History: I bought two of these devices years ago when sonic switches were all the thing. After about 15 years or more, one of the units died. I don't remember the failure mode, but I threw it out and kept the squeeze device so I could have two with the remaining unit.
Problem: About six months ago, the second unit began to turn on for no reason. A month or two after that, it started switching between on and off at a very high rate - about two or three times a second. I took it out of service and was thinking of recycling it.
Taking it Apart and Saving Parts, 2/5/2019: I decided to take it apart to see if I could save any parts. I was thinking that the relay would be good, and perhaps a few other parts with long enough leads. When I removed the circuit card, I started pushing on things and noticed a 470uf 16V cap was loose. When I looked closely at the circuit card solder connections I saw that both leads were broken off of the card. One looked like the foil was ripped off the card as well, I also noticed that this had happened to another part where I had added some wire to reattach the part to the original trace.
The Fix: I first soldered and tested these connections and found that both were working. Not believing that the one with the ripped foil was a good connection, I added a wire from the lead to another connection on that trace. In the photo below it is pretty clear that one of the connections is soldered to a wire and not to the trace on the board.

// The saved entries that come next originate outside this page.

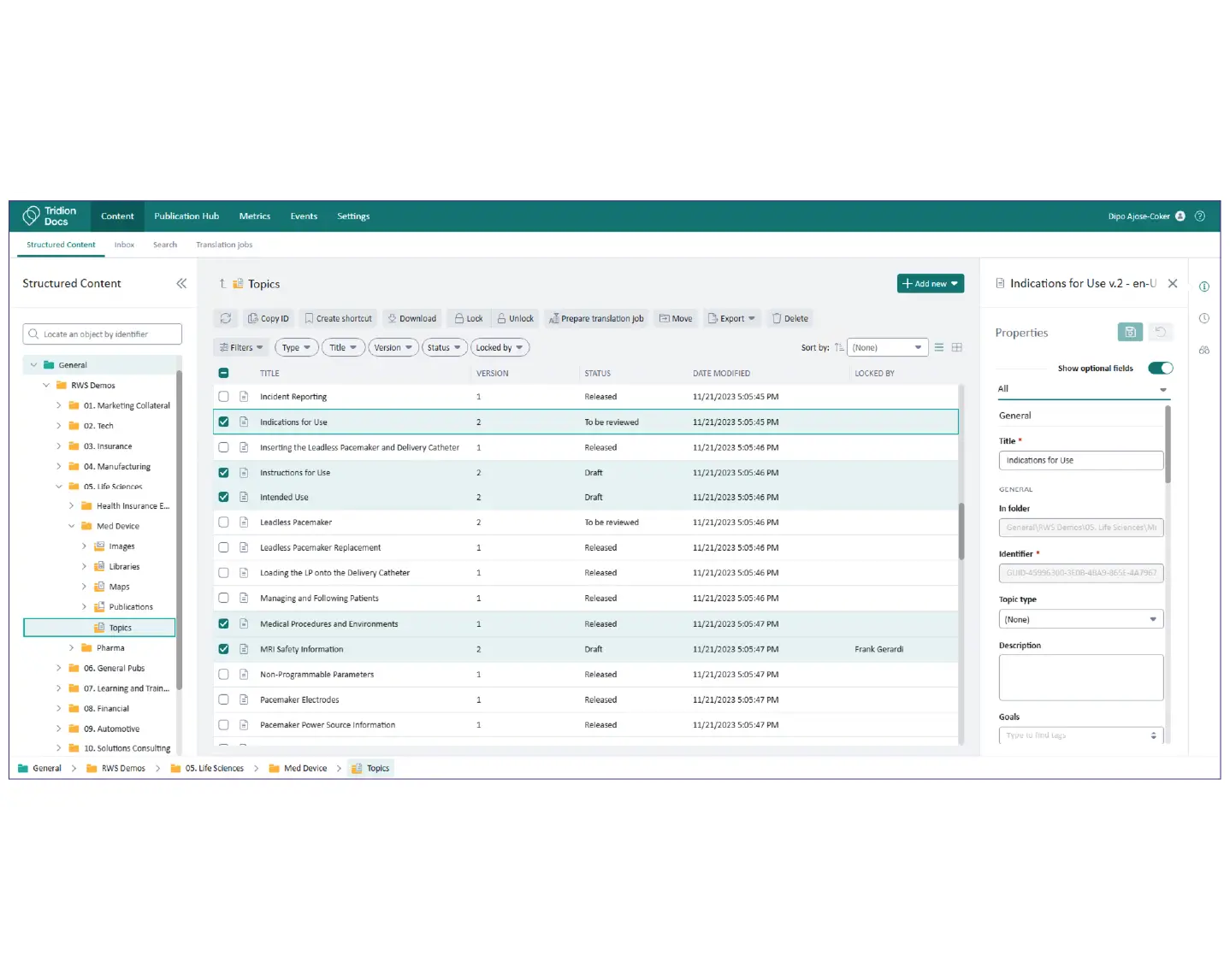Image resolution: width=1230 pixels, height=980 pixels.
Task: Open the history clock icon on right rail
Action: [1203, 318]
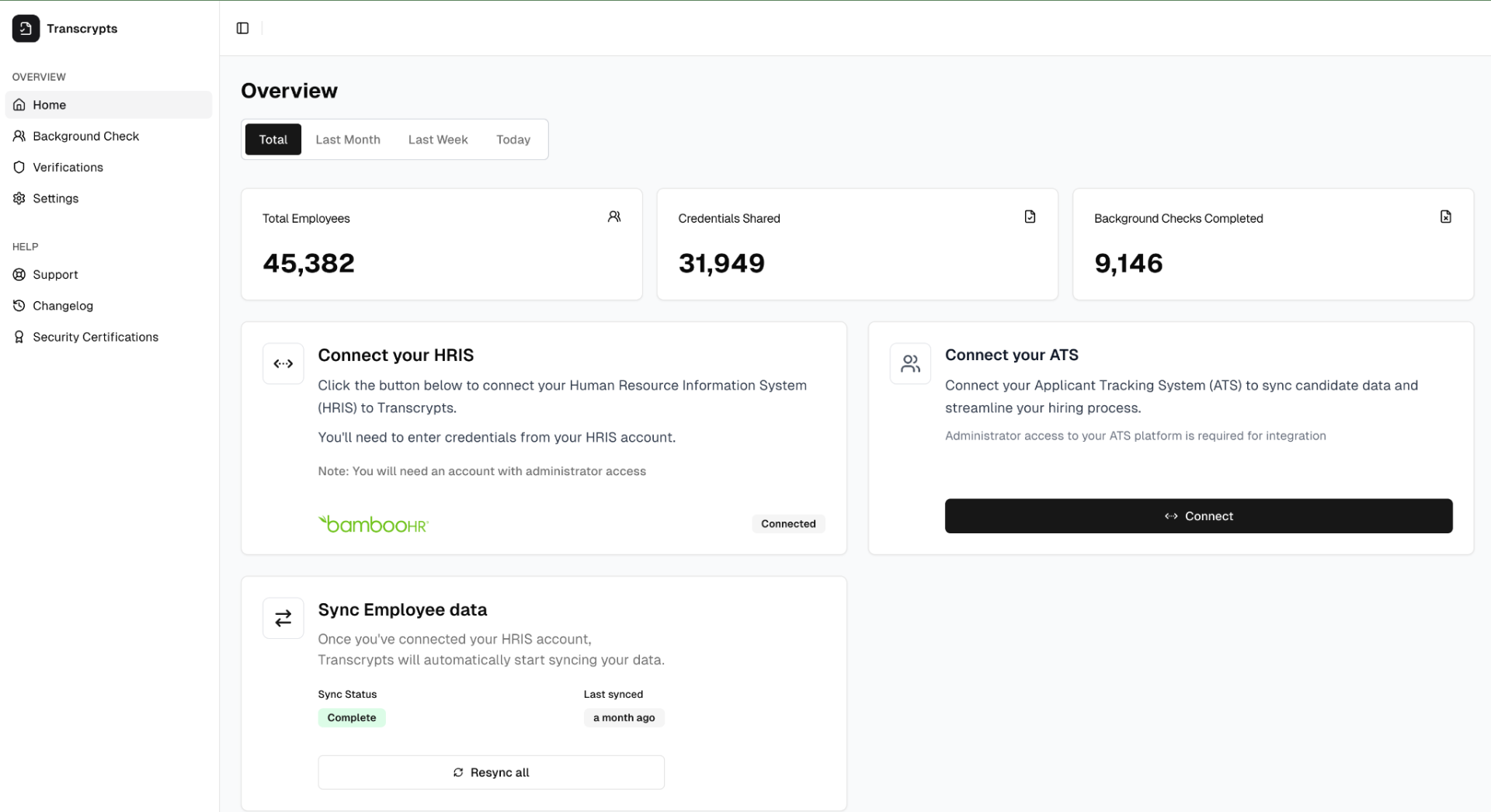Click the Connect your HRIS icon

coord(283,363)
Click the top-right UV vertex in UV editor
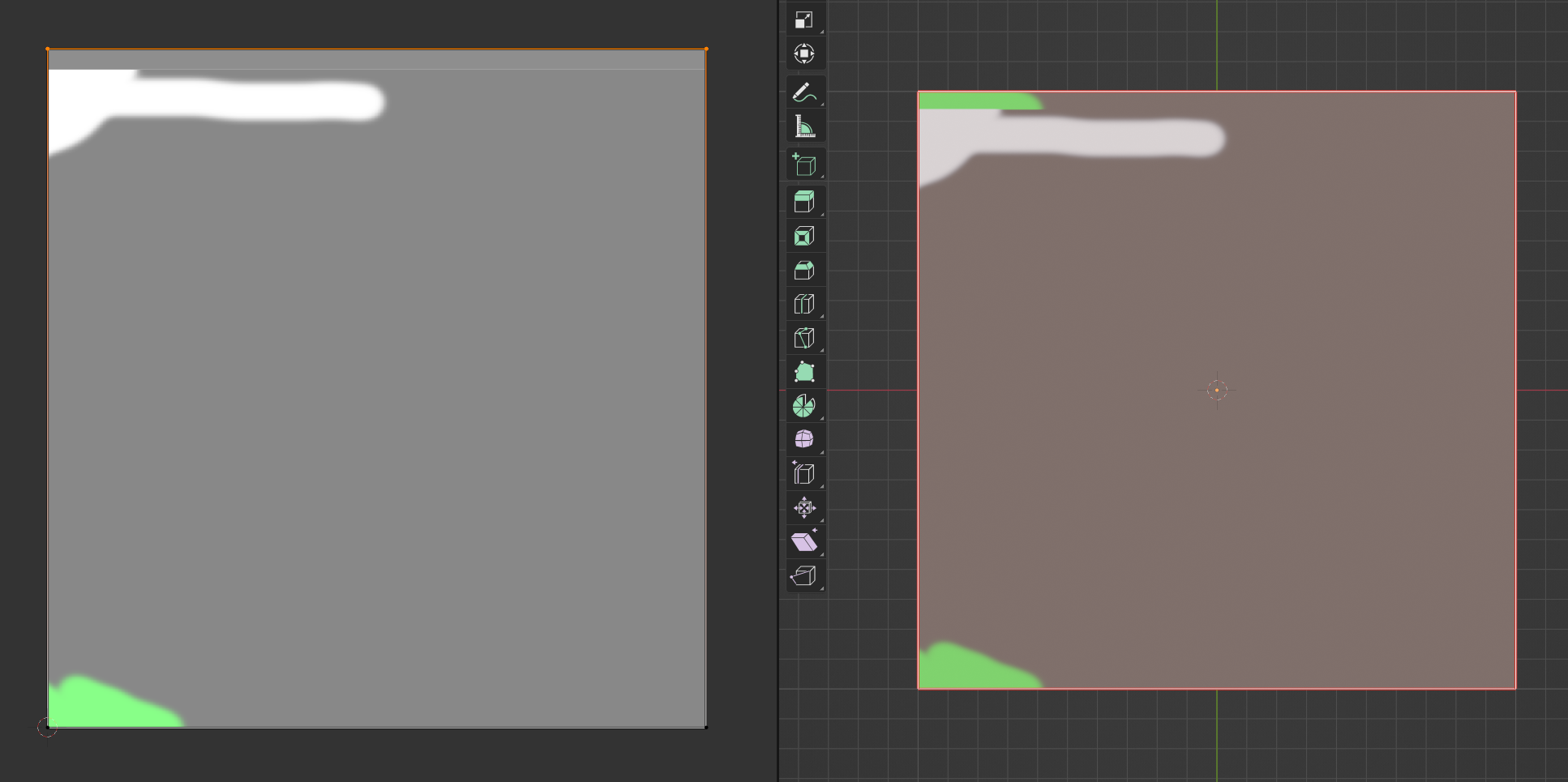Viewport: 1568px width, 782px height. (x=706, y=49)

Tests: The unit was put back together enough for me to plug it into an AC socket and power it up. First, the unit no longer oscillated between on and off at a rate of two or three times a second (2 or 3 Hz). Next, the box was tested by using the squeeze device to turn the unit on and then off a few rimes. Everything seemed to be working correctly again.
Lesson Learned: I wonder now if the unit I threw out years ago could have been saved. I guess I didn't inspect it as well as I did this unit. On the other hand, seeing that I had repaired this unit at least once I probably took the other unit apart and at least tried to find any problem. Whatever the case, I've learned that once again many things fail because of simple problems and if we just look for them we may be able to fix the device with almost no cost involved. A little wire, solder, and time was all this repair took.
So, if you are at all into fixing or hacking things, don't forget to at least take the defective device apart and have a look. Who knows what you may find: some good parts to use for another project or a loose part that just needs to be reconnected to the circuit in order to make it work again.